[INPUT DATA]
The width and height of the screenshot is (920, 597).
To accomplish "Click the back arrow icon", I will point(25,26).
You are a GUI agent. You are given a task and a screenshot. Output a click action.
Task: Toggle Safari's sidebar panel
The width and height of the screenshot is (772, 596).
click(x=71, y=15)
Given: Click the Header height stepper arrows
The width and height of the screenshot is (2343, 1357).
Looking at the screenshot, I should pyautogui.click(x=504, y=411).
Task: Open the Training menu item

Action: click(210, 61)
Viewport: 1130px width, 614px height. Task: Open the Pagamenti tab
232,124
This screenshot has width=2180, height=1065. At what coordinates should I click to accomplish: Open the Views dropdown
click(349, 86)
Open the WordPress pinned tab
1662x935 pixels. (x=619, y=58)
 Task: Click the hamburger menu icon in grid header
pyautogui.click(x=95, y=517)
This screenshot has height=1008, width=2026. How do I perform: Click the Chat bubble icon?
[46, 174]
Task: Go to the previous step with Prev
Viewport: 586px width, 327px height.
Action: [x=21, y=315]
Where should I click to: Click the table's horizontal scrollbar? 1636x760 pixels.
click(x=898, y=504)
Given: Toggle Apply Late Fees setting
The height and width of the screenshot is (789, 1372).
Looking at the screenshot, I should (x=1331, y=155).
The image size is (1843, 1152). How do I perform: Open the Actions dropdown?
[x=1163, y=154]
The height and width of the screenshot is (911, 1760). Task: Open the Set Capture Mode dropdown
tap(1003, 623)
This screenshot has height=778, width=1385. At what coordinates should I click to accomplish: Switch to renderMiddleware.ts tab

[AIM OF THE EXERCISE] If a line above includes the word "Toggle", count it; then give the final number by itself.

[EXERCISE RESULT] 2